Supplied material:
______________________________

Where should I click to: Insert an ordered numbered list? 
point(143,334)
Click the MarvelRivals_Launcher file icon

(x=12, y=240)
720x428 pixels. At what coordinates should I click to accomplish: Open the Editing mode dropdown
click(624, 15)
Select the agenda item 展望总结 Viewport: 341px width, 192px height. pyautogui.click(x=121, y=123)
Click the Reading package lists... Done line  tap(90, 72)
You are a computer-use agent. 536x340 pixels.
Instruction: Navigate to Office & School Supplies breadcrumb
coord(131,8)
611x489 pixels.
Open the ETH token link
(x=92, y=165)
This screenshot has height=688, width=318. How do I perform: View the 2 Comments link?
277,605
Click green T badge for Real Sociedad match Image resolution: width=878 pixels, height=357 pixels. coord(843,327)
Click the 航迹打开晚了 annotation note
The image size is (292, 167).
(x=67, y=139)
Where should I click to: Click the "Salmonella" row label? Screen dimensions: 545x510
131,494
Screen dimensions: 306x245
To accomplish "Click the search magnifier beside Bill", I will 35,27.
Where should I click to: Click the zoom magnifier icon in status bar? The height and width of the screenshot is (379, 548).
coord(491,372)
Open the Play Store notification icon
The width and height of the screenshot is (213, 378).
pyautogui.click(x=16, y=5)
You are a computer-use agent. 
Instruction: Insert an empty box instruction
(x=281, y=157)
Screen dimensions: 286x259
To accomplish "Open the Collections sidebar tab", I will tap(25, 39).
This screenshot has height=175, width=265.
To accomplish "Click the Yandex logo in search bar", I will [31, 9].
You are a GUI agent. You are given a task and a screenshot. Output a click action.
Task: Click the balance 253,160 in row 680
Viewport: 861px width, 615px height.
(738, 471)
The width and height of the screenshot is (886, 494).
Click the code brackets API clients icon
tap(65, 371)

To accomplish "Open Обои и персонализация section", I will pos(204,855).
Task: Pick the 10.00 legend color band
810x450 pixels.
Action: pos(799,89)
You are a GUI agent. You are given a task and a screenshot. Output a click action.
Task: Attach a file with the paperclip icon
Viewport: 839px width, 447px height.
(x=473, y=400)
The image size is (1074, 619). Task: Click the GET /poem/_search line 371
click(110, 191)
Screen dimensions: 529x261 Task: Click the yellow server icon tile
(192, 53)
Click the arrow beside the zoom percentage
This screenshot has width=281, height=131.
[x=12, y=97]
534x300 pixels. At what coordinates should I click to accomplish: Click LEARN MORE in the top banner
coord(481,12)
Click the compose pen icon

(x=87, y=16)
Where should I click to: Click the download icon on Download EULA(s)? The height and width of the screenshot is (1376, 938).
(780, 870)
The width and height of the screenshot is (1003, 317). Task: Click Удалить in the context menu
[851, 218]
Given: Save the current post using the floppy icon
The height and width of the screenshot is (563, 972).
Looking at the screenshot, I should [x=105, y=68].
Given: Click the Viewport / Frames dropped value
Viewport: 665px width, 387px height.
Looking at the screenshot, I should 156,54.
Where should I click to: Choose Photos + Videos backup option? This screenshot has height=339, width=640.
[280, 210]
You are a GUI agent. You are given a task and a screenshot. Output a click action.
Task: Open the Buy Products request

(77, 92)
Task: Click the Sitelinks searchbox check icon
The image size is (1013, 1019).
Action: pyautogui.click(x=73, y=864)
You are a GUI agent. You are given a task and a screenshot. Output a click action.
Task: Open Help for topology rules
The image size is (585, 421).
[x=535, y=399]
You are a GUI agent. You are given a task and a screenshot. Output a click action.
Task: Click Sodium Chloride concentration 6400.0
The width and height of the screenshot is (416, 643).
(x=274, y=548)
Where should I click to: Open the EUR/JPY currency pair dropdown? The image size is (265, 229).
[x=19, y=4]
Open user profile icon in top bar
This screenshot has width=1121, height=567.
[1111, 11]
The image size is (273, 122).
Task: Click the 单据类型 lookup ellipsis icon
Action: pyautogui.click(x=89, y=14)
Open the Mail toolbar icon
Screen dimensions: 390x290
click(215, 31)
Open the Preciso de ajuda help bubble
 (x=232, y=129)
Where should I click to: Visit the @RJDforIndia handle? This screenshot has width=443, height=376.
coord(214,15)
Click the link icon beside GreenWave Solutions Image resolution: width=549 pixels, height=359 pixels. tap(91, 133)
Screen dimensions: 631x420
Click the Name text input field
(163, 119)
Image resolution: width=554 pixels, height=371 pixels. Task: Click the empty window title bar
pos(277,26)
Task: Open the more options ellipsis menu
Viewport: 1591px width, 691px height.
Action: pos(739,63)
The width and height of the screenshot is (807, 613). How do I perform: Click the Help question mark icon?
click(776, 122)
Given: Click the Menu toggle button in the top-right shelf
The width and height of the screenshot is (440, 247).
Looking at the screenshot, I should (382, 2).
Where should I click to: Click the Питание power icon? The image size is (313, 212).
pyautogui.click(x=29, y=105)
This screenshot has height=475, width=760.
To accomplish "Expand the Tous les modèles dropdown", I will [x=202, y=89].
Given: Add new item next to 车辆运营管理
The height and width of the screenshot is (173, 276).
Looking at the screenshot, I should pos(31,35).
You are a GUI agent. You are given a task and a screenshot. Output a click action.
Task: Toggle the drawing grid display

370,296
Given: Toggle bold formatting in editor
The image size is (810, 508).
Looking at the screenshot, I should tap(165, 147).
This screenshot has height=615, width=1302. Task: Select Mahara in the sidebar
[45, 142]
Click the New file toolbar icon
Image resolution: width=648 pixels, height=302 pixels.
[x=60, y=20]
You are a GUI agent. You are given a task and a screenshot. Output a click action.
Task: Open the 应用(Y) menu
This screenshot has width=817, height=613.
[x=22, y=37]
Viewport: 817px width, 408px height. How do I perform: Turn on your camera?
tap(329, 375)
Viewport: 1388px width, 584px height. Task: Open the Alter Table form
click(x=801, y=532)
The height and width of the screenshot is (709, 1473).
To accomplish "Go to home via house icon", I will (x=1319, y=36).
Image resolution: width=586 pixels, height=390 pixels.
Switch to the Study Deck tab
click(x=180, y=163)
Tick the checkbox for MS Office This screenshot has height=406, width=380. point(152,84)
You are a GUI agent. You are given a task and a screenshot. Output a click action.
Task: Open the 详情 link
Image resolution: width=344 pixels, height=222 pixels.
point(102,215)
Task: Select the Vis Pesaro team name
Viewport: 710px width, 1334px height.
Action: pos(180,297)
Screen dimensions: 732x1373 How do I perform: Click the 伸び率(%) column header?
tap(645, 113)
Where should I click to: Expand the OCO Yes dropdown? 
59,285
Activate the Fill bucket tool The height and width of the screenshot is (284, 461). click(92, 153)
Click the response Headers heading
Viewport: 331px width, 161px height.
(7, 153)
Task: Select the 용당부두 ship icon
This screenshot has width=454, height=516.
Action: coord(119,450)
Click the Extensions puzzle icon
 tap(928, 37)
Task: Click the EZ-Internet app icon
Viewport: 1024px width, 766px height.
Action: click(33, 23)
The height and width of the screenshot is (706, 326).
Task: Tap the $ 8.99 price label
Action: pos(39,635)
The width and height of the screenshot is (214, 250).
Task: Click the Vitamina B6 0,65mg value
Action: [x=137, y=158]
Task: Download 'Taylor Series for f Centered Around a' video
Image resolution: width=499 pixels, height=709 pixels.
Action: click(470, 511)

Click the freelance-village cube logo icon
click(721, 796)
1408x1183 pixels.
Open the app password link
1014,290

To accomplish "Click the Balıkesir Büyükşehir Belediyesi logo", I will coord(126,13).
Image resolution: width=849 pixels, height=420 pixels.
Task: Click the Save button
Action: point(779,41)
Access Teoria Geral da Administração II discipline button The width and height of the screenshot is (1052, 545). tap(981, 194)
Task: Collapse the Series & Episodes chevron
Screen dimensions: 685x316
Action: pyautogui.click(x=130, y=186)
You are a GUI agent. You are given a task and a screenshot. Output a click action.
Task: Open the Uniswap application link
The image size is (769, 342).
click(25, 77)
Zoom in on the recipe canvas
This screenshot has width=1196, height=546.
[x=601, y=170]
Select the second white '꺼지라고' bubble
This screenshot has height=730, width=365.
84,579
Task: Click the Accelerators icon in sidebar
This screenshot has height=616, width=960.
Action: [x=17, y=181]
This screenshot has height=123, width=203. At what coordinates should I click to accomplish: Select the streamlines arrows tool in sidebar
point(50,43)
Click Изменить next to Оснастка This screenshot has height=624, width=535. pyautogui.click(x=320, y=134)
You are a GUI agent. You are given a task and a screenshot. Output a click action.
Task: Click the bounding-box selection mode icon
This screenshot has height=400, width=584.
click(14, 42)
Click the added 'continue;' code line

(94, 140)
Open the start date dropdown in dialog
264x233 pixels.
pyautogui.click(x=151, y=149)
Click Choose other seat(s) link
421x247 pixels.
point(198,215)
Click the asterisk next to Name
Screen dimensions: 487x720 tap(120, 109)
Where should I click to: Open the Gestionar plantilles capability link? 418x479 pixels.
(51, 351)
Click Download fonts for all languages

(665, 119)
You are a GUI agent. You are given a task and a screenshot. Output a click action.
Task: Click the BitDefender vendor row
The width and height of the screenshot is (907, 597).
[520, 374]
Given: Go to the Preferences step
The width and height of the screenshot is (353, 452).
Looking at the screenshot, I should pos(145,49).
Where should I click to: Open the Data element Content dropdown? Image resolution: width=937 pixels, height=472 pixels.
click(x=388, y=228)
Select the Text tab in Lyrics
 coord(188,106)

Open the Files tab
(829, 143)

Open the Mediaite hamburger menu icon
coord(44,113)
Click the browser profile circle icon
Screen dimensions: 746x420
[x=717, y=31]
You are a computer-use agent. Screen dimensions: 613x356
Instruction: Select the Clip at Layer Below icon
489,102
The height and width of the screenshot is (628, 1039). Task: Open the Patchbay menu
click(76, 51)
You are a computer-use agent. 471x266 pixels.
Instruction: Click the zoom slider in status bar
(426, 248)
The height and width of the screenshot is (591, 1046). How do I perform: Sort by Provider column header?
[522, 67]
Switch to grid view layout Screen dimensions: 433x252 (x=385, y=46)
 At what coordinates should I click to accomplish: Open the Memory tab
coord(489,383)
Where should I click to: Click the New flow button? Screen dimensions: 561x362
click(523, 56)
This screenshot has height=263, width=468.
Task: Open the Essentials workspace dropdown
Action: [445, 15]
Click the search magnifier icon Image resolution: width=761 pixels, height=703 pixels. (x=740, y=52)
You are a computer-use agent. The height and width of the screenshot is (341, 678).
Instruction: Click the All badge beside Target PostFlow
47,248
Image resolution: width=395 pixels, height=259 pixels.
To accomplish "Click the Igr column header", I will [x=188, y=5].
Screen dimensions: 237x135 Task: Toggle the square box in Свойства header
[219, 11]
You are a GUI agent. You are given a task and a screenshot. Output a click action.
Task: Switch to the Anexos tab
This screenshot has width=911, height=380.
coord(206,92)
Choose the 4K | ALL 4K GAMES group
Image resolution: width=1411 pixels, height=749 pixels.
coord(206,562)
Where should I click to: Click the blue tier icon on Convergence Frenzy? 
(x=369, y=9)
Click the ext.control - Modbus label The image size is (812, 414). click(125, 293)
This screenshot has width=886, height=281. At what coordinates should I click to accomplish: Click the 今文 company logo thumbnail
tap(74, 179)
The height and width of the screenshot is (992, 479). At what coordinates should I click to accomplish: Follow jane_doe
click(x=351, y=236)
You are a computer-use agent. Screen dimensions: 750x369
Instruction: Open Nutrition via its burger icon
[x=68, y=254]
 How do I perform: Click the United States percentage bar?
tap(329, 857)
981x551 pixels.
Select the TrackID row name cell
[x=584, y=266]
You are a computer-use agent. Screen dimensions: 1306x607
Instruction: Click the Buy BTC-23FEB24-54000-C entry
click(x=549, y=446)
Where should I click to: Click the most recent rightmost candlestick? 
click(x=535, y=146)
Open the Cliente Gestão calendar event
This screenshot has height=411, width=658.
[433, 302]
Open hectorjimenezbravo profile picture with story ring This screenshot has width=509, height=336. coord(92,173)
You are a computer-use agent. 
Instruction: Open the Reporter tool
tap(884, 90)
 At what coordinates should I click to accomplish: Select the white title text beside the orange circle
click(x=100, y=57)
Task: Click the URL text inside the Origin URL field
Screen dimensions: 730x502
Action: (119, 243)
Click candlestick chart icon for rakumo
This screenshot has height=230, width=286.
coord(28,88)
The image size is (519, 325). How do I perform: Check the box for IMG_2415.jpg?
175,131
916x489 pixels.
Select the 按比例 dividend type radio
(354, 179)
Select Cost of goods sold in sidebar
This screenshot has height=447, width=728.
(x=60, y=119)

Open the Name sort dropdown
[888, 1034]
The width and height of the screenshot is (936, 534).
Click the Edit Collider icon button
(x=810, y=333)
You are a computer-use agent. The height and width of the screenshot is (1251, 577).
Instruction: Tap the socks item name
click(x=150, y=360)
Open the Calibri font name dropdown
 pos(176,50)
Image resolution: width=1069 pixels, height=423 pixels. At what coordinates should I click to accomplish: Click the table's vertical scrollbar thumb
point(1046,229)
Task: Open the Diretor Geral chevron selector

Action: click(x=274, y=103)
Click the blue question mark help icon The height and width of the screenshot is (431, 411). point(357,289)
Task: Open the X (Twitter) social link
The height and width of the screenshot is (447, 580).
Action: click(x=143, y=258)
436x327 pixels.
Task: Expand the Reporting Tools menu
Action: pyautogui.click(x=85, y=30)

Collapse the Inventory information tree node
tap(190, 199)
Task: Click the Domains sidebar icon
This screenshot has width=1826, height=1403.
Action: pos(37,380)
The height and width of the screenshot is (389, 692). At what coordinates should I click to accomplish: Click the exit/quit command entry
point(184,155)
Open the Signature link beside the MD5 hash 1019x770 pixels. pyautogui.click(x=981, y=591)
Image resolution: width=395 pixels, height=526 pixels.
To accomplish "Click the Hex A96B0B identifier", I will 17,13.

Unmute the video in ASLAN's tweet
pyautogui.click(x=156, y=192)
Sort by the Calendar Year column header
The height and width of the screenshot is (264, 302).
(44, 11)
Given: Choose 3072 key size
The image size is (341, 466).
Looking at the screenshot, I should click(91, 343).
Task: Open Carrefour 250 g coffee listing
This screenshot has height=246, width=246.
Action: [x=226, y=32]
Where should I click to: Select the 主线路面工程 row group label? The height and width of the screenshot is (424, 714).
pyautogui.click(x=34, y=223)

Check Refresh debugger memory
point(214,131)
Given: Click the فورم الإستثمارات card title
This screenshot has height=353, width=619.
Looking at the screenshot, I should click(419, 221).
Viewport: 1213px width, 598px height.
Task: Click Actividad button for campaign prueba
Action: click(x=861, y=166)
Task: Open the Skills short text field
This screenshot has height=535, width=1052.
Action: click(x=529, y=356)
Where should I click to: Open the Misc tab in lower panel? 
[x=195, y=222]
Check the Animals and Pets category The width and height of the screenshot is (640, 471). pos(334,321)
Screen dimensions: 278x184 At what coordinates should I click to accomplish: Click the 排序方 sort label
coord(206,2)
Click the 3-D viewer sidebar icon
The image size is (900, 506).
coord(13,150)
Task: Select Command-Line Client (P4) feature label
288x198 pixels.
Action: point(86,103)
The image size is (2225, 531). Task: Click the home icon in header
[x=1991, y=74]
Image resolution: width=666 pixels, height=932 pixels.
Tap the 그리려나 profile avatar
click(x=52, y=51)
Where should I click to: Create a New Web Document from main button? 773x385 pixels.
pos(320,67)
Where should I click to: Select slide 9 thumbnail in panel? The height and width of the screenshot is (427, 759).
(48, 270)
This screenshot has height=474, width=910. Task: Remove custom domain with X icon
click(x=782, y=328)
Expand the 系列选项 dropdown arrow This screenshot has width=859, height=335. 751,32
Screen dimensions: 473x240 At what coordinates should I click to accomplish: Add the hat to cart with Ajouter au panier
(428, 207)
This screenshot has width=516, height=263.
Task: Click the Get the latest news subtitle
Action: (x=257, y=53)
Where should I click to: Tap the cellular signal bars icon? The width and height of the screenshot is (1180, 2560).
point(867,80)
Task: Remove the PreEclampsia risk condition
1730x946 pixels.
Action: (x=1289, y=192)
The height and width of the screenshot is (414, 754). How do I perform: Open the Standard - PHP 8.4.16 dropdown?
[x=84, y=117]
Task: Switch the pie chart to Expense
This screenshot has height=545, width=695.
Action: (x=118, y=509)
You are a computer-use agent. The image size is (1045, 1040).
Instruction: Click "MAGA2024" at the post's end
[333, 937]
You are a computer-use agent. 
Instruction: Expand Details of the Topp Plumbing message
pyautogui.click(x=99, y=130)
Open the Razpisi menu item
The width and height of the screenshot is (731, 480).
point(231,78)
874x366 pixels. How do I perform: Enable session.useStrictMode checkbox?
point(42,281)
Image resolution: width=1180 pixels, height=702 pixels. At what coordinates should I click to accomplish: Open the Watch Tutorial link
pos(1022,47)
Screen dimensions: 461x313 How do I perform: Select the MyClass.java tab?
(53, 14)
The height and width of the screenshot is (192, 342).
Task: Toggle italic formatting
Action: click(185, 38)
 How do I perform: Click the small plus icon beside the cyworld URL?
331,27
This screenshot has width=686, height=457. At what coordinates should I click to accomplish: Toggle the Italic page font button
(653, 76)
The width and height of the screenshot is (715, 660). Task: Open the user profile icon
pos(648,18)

______________________________

What is being asked:
Give again exactly, and only, the lines above starting at the one with "Task: Collapse the Series & Episodes chevron" and ending at the one with "Task: Open the Uniswap application link".

Task solution:
Task: Collapse the Series & Episodes chevron
Screen dimensions: 685x316
Action: pyautogui.click(x=130, y=186)
You are a GUI agent. You are given a task and a screenshot. Output a click action.
Task: Open the Uniswap application link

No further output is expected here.